[[ Task input open ]]

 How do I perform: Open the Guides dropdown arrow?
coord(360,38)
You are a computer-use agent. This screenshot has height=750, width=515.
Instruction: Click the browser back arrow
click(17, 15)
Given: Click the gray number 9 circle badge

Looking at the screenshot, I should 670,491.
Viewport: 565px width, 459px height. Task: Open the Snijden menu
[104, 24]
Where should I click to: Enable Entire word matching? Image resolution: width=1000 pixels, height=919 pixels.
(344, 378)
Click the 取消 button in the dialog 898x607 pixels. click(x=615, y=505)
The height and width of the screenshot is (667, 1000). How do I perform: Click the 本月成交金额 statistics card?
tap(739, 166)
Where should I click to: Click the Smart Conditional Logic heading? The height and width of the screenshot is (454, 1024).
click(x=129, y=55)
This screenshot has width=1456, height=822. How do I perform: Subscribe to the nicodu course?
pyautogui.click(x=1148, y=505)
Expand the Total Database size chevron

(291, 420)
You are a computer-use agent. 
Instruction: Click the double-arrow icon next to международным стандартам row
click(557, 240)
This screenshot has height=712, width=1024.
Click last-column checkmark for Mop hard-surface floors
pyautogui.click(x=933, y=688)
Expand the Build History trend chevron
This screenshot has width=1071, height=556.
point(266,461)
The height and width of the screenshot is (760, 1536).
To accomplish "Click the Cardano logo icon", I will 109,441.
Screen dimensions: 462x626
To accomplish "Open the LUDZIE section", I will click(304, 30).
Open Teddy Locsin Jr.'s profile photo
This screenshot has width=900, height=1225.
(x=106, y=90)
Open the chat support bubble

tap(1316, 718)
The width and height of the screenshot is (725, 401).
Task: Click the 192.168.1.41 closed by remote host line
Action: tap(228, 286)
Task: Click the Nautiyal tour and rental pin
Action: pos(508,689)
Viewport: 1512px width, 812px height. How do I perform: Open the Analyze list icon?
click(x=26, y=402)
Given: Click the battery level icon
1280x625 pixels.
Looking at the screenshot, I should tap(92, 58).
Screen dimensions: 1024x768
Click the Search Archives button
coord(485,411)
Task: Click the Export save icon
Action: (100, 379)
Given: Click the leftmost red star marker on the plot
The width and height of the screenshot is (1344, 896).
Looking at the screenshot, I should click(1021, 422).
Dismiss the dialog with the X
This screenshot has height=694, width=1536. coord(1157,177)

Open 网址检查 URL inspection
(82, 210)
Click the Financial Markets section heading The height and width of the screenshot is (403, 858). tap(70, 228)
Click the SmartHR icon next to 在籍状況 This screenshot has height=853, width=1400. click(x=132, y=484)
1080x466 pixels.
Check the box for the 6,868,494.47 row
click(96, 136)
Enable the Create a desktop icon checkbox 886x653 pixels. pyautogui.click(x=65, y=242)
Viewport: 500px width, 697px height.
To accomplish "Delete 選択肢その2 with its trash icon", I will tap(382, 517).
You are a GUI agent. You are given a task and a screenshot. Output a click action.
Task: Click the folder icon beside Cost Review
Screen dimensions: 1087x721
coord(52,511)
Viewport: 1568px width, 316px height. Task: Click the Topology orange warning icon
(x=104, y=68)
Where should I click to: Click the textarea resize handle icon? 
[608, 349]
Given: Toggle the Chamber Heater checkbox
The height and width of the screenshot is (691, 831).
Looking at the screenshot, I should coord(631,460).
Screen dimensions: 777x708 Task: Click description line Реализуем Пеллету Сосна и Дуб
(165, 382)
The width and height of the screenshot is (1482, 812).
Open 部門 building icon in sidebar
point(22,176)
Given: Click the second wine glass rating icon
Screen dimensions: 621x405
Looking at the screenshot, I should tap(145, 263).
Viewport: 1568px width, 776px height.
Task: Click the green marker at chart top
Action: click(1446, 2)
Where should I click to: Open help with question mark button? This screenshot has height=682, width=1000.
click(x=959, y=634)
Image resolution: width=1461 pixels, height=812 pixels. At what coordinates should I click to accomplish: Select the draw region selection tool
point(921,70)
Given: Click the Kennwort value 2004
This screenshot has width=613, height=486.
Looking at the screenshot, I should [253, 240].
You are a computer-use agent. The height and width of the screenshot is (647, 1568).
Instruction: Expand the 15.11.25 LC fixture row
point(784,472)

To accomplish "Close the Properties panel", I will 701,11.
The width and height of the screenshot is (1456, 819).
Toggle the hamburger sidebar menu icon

[[ Task input closed ]]

Give back exactly the lines of the listing above that run from the line with "Where should I click to: Click the textarea" to the line with "Given: Click the second", inclusive.

Where should I click to: Click the textarea resize handle icon? 
[608, 349]
Given: Toggle the Chamber Heater checkbox
The height and width of the screenshot is (691, 831).
Looking at the screenshot, I should coord(631,460).
Screen dimensions: 777x708 Task: Click description line Реализуем Пеллету Сосна и Дуб
(165, 382)
The width and height of the screenshot is (1482, 812).
Open 部門 building icon in sidebar
point(22,176)
Given: Click the second wine glass rating icon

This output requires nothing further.